• **What you should do**
Give the lines of the material verbatim, from the first line to the line with "Given: Collapse the 事件 模块创建完毕 code block", including both.

• **Records for this exercise**
# # # # # # #
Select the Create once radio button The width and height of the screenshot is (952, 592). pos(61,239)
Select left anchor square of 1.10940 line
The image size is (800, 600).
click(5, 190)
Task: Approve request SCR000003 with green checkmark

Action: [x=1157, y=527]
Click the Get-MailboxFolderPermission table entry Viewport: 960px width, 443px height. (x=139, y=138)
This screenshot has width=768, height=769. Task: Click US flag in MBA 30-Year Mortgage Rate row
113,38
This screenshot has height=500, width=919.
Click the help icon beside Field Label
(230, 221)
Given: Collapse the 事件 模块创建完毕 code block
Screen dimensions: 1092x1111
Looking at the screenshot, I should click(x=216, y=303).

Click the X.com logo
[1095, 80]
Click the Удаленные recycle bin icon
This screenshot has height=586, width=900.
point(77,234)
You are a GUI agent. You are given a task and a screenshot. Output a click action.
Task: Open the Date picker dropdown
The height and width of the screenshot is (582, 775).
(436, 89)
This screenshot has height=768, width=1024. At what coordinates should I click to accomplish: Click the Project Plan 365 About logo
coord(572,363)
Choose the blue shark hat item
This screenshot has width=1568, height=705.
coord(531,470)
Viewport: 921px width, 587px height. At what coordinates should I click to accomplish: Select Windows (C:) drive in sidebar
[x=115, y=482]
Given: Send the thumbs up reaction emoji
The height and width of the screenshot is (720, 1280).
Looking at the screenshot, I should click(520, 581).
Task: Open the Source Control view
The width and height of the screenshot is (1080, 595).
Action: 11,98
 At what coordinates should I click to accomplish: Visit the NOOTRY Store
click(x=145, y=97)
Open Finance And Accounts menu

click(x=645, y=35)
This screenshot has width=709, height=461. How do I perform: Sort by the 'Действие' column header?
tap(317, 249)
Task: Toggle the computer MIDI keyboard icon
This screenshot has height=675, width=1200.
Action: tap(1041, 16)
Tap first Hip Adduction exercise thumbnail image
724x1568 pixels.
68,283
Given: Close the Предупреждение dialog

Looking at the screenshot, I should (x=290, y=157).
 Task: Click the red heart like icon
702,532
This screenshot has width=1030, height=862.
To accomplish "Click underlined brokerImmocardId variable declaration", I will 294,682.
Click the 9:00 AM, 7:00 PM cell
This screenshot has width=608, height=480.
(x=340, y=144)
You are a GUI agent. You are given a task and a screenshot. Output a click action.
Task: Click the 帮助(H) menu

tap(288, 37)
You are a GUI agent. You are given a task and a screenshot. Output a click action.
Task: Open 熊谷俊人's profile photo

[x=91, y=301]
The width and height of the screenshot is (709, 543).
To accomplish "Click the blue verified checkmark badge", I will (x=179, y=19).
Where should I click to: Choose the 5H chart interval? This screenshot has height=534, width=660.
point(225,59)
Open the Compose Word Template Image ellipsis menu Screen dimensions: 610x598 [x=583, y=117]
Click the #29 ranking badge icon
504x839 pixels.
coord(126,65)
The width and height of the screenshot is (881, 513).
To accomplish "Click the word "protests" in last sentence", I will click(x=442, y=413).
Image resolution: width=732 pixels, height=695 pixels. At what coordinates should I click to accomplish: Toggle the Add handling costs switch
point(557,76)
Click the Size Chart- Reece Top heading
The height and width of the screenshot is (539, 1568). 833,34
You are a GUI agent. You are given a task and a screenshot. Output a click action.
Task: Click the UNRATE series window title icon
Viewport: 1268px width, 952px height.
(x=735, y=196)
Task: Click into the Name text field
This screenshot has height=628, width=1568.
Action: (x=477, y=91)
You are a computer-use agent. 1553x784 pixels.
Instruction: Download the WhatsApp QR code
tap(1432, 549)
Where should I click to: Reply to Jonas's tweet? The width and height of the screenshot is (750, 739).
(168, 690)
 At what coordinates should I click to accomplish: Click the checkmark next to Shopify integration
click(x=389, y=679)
# # # # # # #
• **Task output**
Select the Create once radio button The width and height of the screenshot is (952, 592). pos(61,239)
Select left anchor square of 1.10940 line
The image size is (800, 600).
click(5, 190)
Task: Approve request SCR000003 with green checkmark

Action: [x=1157, y=527]
Click the Get-MailboxFolderPermission table entry Viewport: 960px width, 443px height. (x=139, y=138)
This screenshot has width=768, height=769. Task: Click US flag in MBA 30-Year Mortgage Rate row
113,38
This screenshot has height=500, width=919.
Click the help icon beside Field Label
(230, 221)
Given: Collapse the 事件 模块创建完毕 code block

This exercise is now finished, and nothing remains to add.